Ihre Erkenntnisse haben die Kieler Materialwissenschaftler gemeinsam mit einem Fensterhersteller aus Süddeutschland in die Praxis umgesetzt. Gefördert wurde die Kooperation durch das Zentrale Innovationsprogramm Mittelstand (ZIM) des Bundesministeriums für Wirtschaft und Klimaschutz. „Wir haben mehrere antivirale Beschichtungen verglichen und die beste auf Fensterglas aufgebracht“, so Schröder. Große Glasfassaden lassen sich damit zwar noch nicht ausstatten, „aber kleine Flächen, die viel Kontakt ausgesetzt sind, wie Touchdisplays in Krankenhäusern und Rettungswagen, Filter in Atemmasken oder EC-Geräte an der Supermarktkasse“, sagt Schröder, der ebenfalls über das iCVD-Verfahren promoviert hat.

Eigenes Unternehmen geplant

Ein Team des Lehrstuhls will die Erkenntnisse aus der iCVD-Forschung der letzten Jahre im industriellen Maßstab anwenden und bereitet derzeit eine Ausgründung vor.

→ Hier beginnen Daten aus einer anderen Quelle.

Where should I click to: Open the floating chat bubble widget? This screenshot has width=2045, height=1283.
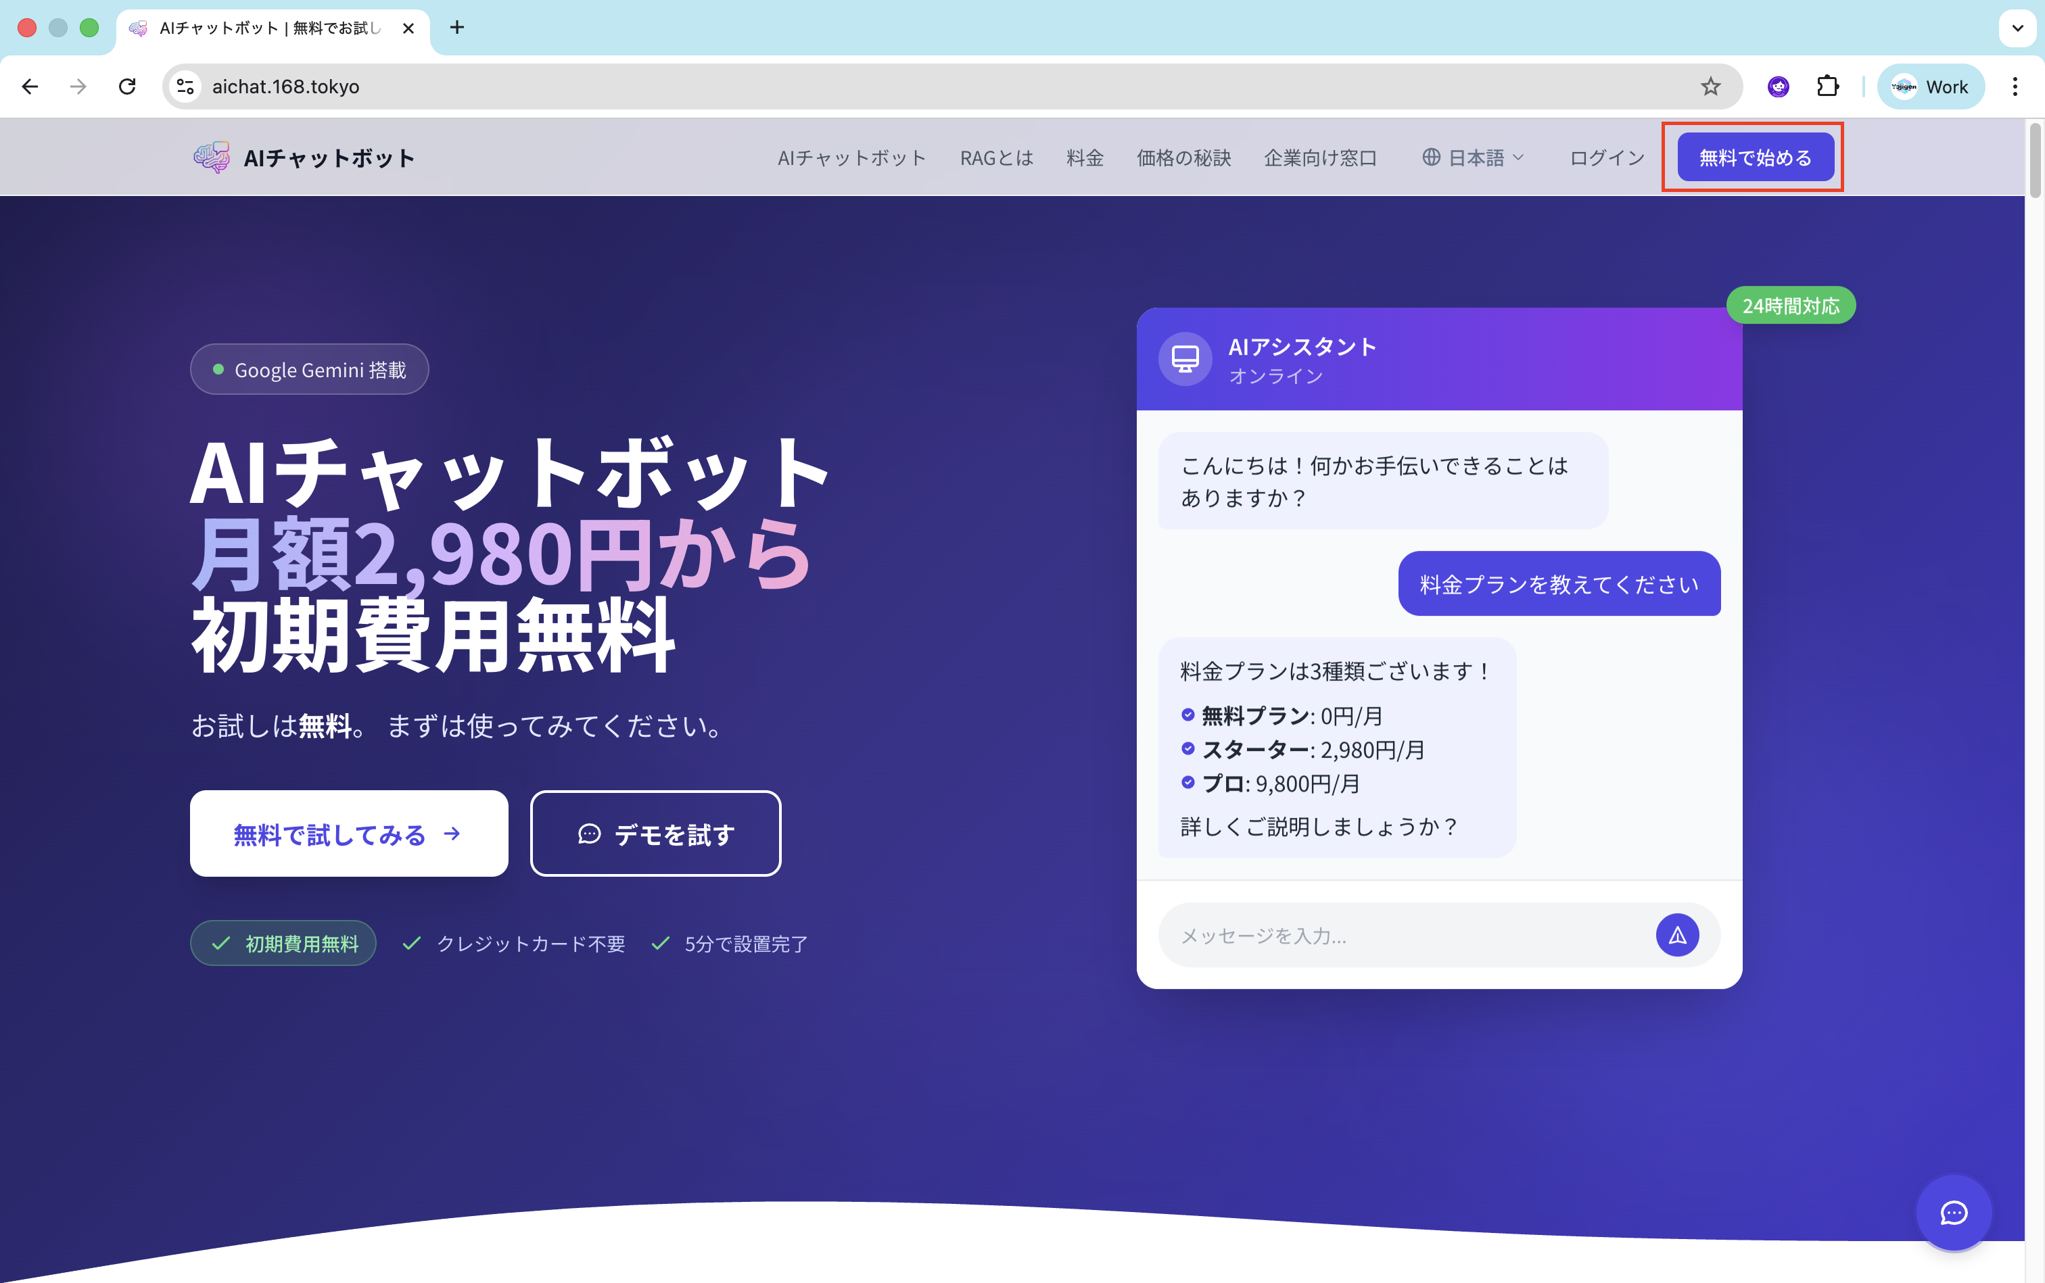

Unterstützt werden sie dabei im Rahmen des EXIST-Forschungstransfer-Programms des Bundesministeriums für Wirtschaft und Klimaschutz, das von der Europäischen Union kofinanziert wird. „Unser Ziel ist es, besonders hochwertige Beschichtungen mit maßgeschneiderten Eigenschaften für Medizin und Industrie herzustellen“, sagt Hartig, der noch während seiner Promotion in das Gründungsvorhaben „conformally“ eingestiegen ist. Neben antiviralen Eigenschaften können das zum Beispiel auch wasserabweisende oder isolierende Eigenschaften sein - oder sogar eine Kombination daraus.

Ein Teil der verwendeten Materialien entstandim Sonderforschungsbereich „SFB 1261: Magnetoelektrische Sensoren: Von Kompositmaterialien zu biomagnetischer Diagnose“ und im Graduiertenkolleg 2154 „Materials for Brain“ an der CAU, gefördert durch die Deutsche Forschungsgemeinschaft.

Über das iCVD-Verfahren

Im Gegensatz zu anderen, nasschemischen Beschichtungsmethoden wie Aufdampfen setzen sich beim iCVD-Verfahren (initiierte chemische Gasphasenabscheidung, engl. initiated chemical vapor deposition) die Ausgangsmoleküle neu zusammen, was bis zu nanometerdünne und qualitativ sehr hochwertige Materialschichten ermöglicht. Dazu werden Dämpfe in eine Reaktionskammer geleitet. Durch heiße Filamente brechen Bindungen auf und die Moleküle treffen auf die zu beschichtende Oberfläche, wo sie einen dünnen Film bilden. So lassen sich selbst unebene oder poröse Oberflächen beschichten.